‘We will use all the means at our disposal to fight,’ PCS civil service union General Secretary Mark Serwotka declared yesterday.
He accused the government of ‘breathtaking arrogance’ after Cabinet Office minister Francis Maude announced the Tory-Lib Dem government plans to change the law and slash redundancy pay to hundreds of thousands of civil servants it intends to sack.
Serwotka said: ‘PCS successfully proved that it was unlawful to impose cuts to rights that staff have earned through their service, so the government’s complaint that this has held up negotiations is just a smokescreen to allow it to force on civil servants worse conditions than anywhere else in the public sector.
‘Following the High Court ruling we wrote to the Cabinet Office offering further negotiations to agree a fair and legal deal, so Francis Maude’s announcement today betrays a breathtaking arrogance and a contempt for his own workforce.’

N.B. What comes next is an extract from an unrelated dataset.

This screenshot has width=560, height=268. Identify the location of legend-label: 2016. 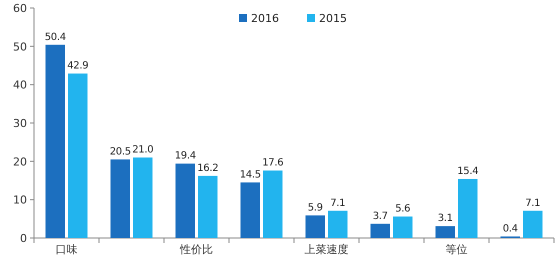
(265, 18).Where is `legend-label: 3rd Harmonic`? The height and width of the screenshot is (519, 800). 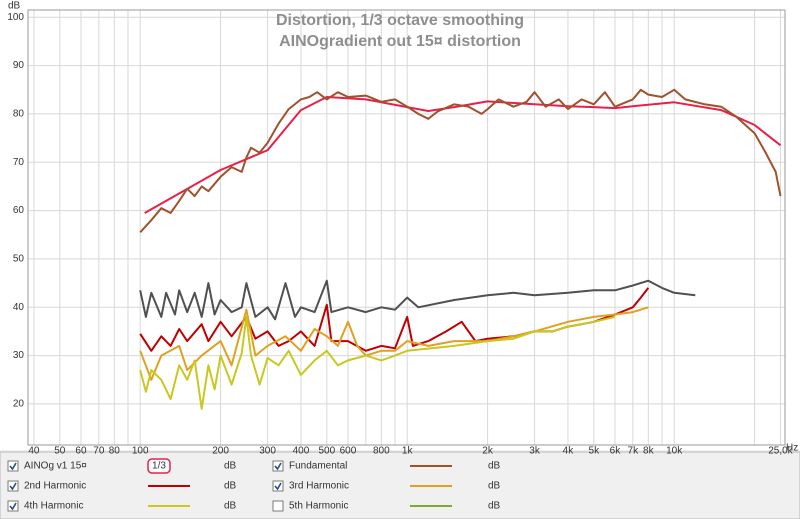 legend-label: 3rd Harmonic is located at coordinates (319, 486).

He warned: ‘If this so-called “fair and progressive” coalition government get away with this, it would lay waste to communities across the UK where people rely on the services that our members and other public servants provide’.

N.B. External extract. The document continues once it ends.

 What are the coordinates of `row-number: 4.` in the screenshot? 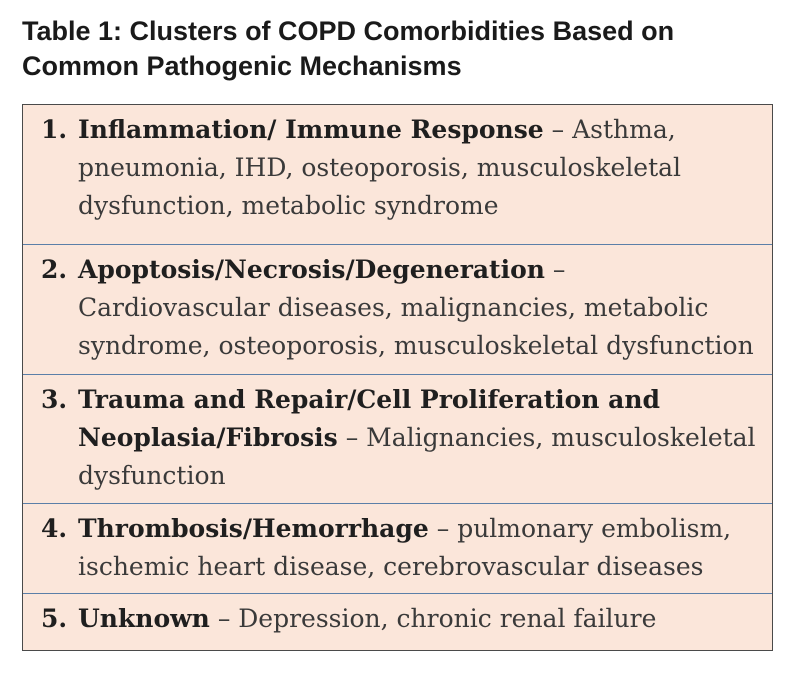 It's located at (54, 528).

He added that ‘if ministers are determined to make low-paid public servants pay for a crisis caused by bankers and traders, we will use all the means at our disposal to fight them’.
Maude announced that the maximum payment to those forced into compulsory redundancy will be 12 months’ pay, while those taking ‘voluntary’ redundancy would get 15 months’.
In a letter to the Council of Civil Service Unions, Maude said the proposed steps were ‘necessary’ due to the PCS union’s ‘unilateral action in contesting the previous government’s scheme’.
Under the scheme Maude is abolishing, redundancy payments are calculated according to length of service and age, with the average being the equivalent of three years’ salary.
Yesterday Unite and the GMB, whose leaderships both agreed with the previous Labour government to the abolition of the scheme, condemned the Tory-Lib Dems for their ‘betrayal’.
Unite represents 15,000 workers at the MOD. It stated that 500 of its members at St Athans maintenance hangar ‘now face substantial cuts in their redundancy pay, with the site due to close in the near future.’
Sharon Holder, GMB National Officer, said: ‘These new proposals are far worse than the changes to severance terms and conditions that were agreed by GMB members and introduced earlier this year until they were struck down in the High Court.’